On the police vehicle scam and other matters, Home Minister, Lahkmen Rymbui said that the Government would study the enquiry report to see if the findings have violated any laws, before taking action against the officer in question – the former AIG (A) currently posted as Commandant Special Forces-10. Why was the Enquiry Committee set up in the first place unless there were irregularities? And now that the irregularities have been diligently pin-pointed by the Enquiry Committee regarding the purchase of vehicles that were not registered on ground that the Committee has found untenable, why is the Government dragging its feet in taking action instead of showing that it means business and will deal with such irregularities which it refuses to call a ‘scam’ swiftly so as to send a message that such malfeasance will not be tolerated. The fact that Government is dragging its feet in this and other matters like the Meghalaya Assembly Dome collapse suggests that the Government does not care about these blatant acts of corruption. For is it not corruption for a police officer to misuse not one but several official vehicles when those police units that are in dire need of vehicles are deprived of them? And the fact that even fuel for those vehicles being deployed for personal use was paid for from the public exchequer is itself a serious overreach. In such a situation delay means only one thing – the Government has a vested interest in not following the case to its logical end without delay.
The problem of corruption is that it erodes the credibility of all state institutions and in the above case the institution of the Police which is a law enforcing agency. The erosion of public trust in the Police Department makes it vulnerable because people tend to take the law into their own hands as had happened in the Jaintia Hills recently where hardened criminals who escaped from prison were lynched. This lack of trust in the Police also reduces its legitimacy. When the public witnesses that the Government is going slow in punishing the corrupt they begin to normalize corruption. When corruption becomes a social norm as it appears to be happening in Meghalaya, everyone starts seeing it simply as a way to get things done.

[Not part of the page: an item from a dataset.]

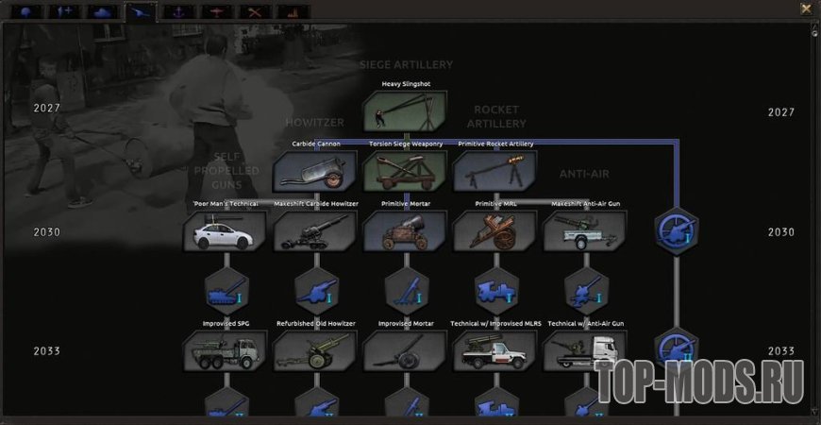Open the Makeshift Carbide Howitzer tech
The height and width of the screenshot is (425, 821).
click(x=314, y=231)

Systemic corruption has reduced Meghalaya to a rent seeking economy. Rent seeking is an economic concept where an individual or entity seeks to increase their own wealth without creating any benefit or wealth to the society. Rent seeking activities aim to obtain financial gains and benefits through manipulation of the distribution of economic resources. This is happening far too often, so often that it is normalized. Herein lies the danger.